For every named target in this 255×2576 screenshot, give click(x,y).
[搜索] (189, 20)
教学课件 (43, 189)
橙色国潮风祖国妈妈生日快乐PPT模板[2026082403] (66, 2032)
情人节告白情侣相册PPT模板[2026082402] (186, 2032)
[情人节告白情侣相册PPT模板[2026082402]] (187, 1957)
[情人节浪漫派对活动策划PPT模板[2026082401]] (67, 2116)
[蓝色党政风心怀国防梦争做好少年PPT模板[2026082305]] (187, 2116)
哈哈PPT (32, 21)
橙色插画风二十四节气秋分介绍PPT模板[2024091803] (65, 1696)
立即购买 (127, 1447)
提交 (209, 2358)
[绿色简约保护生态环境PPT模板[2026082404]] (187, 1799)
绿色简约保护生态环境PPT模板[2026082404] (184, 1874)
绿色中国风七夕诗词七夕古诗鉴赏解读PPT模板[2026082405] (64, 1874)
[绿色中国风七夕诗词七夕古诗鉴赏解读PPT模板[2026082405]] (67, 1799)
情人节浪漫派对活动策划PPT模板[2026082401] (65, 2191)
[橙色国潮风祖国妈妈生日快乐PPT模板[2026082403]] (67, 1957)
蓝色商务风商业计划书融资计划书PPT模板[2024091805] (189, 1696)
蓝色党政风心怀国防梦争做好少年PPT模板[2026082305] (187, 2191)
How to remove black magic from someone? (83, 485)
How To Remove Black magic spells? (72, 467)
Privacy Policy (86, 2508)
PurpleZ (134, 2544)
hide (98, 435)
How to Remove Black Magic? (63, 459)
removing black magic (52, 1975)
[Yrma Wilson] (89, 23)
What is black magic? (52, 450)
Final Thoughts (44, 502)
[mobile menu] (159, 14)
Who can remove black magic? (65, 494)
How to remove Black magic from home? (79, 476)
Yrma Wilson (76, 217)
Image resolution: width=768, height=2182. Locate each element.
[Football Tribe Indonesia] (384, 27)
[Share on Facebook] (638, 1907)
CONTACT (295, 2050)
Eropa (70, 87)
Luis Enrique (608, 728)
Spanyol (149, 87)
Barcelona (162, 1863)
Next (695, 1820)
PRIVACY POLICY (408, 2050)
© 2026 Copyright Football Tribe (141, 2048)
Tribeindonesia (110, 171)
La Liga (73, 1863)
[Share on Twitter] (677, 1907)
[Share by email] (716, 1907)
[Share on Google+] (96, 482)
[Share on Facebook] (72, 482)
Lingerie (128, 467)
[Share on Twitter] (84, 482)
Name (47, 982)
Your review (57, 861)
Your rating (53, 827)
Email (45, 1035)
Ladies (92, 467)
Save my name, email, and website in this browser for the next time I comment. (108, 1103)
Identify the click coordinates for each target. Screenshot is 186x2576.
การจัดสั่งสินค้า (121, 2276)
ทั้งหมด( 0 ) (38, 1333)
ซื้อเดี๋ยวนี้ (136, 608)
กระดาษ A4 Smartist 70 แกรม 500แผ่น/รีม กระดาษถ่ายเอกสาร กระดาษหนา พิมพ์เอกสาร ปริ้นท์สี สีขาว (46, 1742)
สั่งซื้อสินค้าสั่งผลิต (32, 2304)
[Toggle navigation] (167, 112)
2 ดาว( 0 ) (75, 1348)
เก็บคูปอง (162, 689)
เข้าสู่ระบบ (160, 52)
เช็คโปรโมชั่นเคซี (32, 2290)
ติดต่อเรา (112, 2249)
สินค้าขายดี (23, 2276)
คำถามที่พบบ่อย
···
Task instructions:
Each line that includes the word "情人节告白情侣相册PPT模板" counts once; report how many such lines the entries have, and nothing else.

Exercise answer:
2